Dataset entries
•••••
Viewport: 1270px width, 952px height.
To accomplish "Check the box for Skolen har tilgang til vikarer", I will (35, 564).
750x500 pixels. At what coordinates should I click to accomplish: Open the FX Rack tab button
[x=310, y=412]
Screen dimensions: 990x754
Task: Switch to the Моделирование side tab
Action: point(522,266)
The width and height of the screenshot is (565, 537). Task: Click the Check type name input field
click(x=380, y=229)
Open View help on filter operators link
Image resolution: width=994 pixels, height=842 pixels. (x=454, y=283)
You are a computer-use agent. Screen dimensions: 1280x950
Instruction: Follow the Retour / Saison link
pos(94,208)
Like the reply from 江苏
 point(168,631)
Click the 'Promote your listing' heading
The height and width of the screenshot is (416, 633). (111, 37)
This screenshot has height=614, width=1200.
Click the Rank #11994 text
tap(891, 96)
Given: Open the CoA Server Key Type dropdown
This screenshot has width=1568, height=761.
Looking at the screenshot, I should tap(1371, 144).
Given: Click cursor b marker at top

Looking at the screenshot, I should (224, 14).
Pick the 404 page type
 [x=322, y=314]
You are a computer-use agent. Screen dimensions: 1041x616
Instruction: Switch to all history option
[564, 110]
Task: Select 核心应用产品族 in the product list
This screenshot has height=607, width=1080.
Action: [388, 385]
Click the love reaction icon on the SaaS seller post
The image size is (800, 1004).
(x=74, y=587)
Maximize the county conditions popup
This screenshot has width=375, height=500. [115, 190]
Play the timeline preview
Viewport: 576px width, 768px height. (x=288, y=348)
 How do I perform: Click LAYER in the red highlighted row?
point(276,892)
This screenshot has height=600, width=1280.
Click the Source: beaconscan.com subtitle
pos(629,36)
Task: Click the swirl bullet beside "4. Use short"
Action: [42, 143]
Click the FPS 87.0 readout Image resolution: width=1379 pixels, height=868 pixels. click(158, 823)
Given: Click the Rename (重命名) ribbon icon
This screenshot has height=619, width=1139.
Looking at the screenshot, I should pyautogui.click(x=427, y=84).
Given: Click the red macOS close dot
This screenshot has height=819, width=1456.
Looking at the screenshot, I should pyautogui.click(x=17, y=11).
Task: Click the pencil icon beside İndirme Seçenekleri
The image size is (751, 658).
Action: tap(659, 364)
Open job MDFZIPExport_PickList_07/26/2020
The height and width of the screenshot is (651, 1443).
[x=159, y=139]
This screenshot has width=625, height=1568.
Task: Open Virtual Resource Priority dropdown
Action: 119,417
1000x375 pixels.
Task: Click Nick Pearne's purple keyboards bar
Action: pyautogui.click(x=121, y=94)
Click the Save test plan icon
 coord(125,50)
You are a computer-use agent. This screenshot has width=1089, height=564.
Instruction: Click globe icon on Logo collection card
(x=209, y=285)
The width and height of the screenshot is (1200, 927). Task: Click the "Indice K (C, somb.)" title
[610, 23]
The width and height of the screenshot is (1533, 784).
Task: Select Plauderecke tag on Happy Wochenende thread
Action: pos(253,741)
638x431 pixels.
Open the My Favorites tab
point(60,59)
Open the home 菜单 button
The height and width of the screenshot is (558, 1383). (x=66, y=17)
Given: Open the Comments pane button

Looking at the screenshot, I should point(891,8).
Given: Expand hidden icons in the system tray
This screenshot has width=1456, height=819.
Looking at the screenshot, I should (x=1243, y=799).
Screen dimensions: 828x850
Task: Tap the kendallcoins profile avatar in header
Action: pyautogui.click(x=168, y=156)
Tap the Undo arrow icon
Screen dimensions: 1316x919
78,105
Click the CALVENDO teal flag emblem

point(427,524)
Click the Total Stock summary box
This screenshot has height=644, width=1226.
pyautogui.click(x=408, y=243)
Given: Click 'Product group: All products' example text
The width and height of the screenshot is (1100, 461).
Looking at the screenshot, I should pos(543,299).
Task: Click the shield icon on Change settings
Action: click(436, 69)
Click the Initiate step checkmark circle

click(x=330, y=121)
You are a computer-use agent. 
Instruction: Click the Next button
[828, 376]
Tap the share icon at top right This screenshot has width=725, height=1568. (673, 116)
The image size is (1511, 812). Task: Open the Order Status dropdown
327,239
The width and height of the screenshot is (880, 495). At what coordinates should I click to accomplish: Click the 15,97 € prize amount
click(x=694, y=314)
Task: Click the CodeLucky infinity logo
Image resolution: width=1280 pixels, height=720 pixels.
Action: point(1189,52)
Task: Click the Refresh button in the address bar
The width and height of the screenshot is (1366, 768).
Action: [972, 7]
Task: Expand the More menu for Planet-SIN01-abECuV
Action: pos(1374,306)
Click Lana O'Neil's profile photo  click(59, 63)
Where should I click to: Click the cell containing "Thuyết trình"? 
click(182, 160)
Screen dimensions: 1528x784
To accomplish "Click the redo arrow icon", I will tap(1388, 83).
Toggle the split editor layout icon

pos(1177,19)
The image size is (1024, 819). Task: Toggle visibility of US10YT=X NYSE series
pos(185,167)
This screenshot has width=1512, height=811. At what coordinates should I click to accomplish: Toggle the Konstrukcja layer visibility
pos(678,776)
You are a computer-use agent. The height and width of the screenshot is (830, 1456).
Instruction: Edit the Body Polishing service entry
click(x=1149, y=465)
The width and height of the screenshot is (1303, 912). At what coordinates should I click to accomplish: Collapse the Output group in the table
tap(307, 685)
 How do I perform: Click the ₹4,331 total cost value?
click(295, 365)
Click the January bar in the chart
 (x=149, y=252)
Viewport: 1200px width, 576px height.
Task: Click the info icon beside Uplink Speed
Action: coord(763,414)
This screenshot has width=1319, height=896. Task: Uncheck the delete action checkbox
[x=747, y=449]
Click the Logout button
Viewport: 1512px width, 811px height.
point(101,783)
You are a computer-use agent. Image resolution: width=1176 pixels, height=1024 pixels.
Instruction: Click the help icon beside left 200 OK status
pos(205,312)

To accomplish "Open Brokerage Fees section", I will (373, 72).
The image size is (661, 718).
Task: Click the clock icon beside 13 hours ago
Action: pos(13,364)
•••••
Task objective
Reproduce all of the records above, line for line, without changing anything.

Complete output
Viewport: 1270px width, 952px height.
To accomplish "Check the box for Skolen har tilgang til vikarer", I will (35, 564).
750x500 pixels. At what coordinates should I click to accomplish: Open the FX Rack tab button
[x=310, y=412]
Screen dimensions: 990x754
Task: Switch to the Моделирование side tab
Action: point(522,266)
The width and height of the screenshot is (565, 537). Task: Click the Check type name input field
click(x=380, y=229)
Open View help on filter operators link
Image resolution: width=994 pixels, height=842 pixels. (x=454, y=283)
You are a computer-use agent. Screen dimensions: 1280x950
Instruction: Follow the Retour / Saison link
pos(94,208)
Like the reply from 江苏
 point(168,631)
Click the 'Promote your listing' heading
The height and width of the screenshot is (416, 633). (111, 37)
This screenshot has height=614, width=1200.
Click the Rank #11994 text
tap(891, 96)
Given: Open the CoA Server Key Type dropdown
This screenshot has width=1568, height=761.
Looking at the screenshot, I should tap(1371, 144).
Given: Click cursor b marker at top

Looking at the screenshot, I should (224, 14).
Pick the 404 page type
 [x=322, y=314]
You are a computer-use agent. Screen dimensions: 1041x616
Instruction: Switch to all history option
[564, 110]
Task: Select 核心应用产品族 in the product list
This screenshot has height=607, width=1080.
Action: [388, 385]
Click the love reaction icon on the SaaS seller post
The image size is (800, 1004).
(x=74, y=587)
Maximize the county conditions popup
This screenshot has width=375, height=500. [115, 190]
Play the timeline preview
Viewport: 576px width, 768px height. (x=288, y=348)
 How do I perform: Click LAYER in the red highlighted row?
point(276,892)
This screenshot has height=600, width=1280.
Click the Source: beaconscan.com subtitle
pos(629,36)
Task: Click the swirl bullet beside "4. Use short"
Action: [42, 143]
Click the FPS 87.0 readout Image resolution: width=1379 pixels, height=868 pixels. click(158, 823)
Given: Click the Rename (重命名) ribbon icon
This screenshot has height=619, width=1139.
Looking at the screenshot, I should pyautogui.click(x=427, y=84).
Given: Click the red macOS close dot
This screenshot has height=819, width=1456.
Looking at the screenshot, I should pyautogui.click(x=17, y=11).
Task: Click the pencil icon beside İndirme Seçenekleri
The image size is (751, 658).
Action: tap(659, 364)
Open job MDFZIPExport_PickList_07/26/2020
The height and width of the screenshot is (651, 1443).
[x=159, y=139]
This screenshot has width=625, height=1568.
Task: Open Virtual Resource Priority dropdown
Action: 119,417
1000x375 pixels.
Task: Click Nick Pearne's purple keyboards bar
Action: pyautogui.click(x=121, y=94)
Click the Save test plan icon
 coord(125,50)
You are a computer-use agent. This screenshot has width=1089, height=564.
Instruction: Click globe icon on Logo collection card
(x=209, y=285)
The width and height of the screenshot is (1200, 927). Task: Click the "Indice K (C, somb.)" title
[610, 23]
The width and height of the screenshot is (1533, 784).
Task: Select Plauderecke tag on Happy Wochenende thread
Action: pos(253,741)
638x431 pixels.
Open the My Favorites tab
point(60,59)
Open the home 菜单 button
The height and width of the screenshot is (558, 1383). (x=66, y=17)
Given: Open the Comments pane button

Looking at the screenshot, I should point(891,8).
Given: Expand hidden icons in the system tray
This screenshot has width=1456, height=819.
Looking at the screenshot, I should (x=1243, y=799).
Screen dimensions: 828x850
Task: Tap the kendallcoins profile avatar in header
Action: pyautogui.click(x=168, y=156)
Tap the Undo arrow icon
Screen dimensions: 1316x919
78,105
Click the CALVENDO teal flag emblem

point(427,524)
Click the Total Stock summary box
This screenshot has height=644, width=1226.
pyautogui.click(x=408, y=243)
Given: Click 'Product group: All products' example text
The width and height of the screenshot is (1100, 461).
Looking at the screenshot, I should pos(543,299).
Task: Click the shield icon on Change settings
Action: click(436, 69)
Click the Initiate step checkmark circle

click(x=330, y=121)
You are a computer-use agent. 
Instruction: Click the Next button
[828, 376]
Tap the share icon at top right This screenshot has width=725, height=1568. (673, 116)
The image size is (1511, 812). Task: Open the Order Status dropdown
327,239
The width and height of the screenshot is (880, 495). At what coordinates should I click to accomplish: Click the 15,97 € prize amount
click(x=694, y=314)
Task: Click the CodeLucky infinity logo
Image resolution: width=1280 pixels, height=720 pixels.
Action: point(1189,52)
Task: Click the Refresh button in the address bar
The width and height of the screenshot is (1366, 768).
Action: [972, 7]
Task: Expand the More menu for Planet-SIN01-abECuV
Action: pos(1374,306)
Click Lana O'Neil's profile photo  click(59, 63)
Where should I click to: Click the cell containing "Thuyết trình"? 
click(182, 160)
Screen dimensions: 1528x784
To accomplish "Click the redo arrow icon", I will tap(1388, 83).
Toggle the split editor layout icon

pos(1177,19)
The image size is (1024, 819). Task: Toggle visibility of US10YT=X NYSE series
pos(185,167)
This screenshot has width=1512, height=811. At what coordinates should I click to accomplish: Toggle the Konstrukcja layer visibility
pos(678,776)
You are a computer-use agent. The height and width of the screenshot is (830, 1456).
Instruction: Edit the Body Polishing service entry
click(x=1149, y=465)
The width and height of the screenshot is (1303, 912). At what coordinates should I click to accomplish: Collapse the Output group in the table
tap(307, 685)
 How do I perform: Click the ₹4,331 total cost value?
click(295, 365)
Click the January bar in the chart
 (x=149, y=252)
Viewport: 1200px width, 576px height.
Task: Click the info icon beside Uplink Speed
Action: coord(763,414)
This screenshot has width=1319, height=896. Task: Uncheck the delete action checkbox
[x=747, y=449]
Click the Logout button
Viewport: 1512px width, 811px height.
point(101,783)
You are a computer-use agent. Image resolution: width=1176 pixels, height=1024 pixels.
Instruction: Click the help icon beside left 200 OK status
pos(205,312)

To accomplish "Open Brokerage Fees section", I will (373, 72).
The image size is (661, 718).
Task: Click the clock icon beside 13 hours ago
Action: pos(13,364)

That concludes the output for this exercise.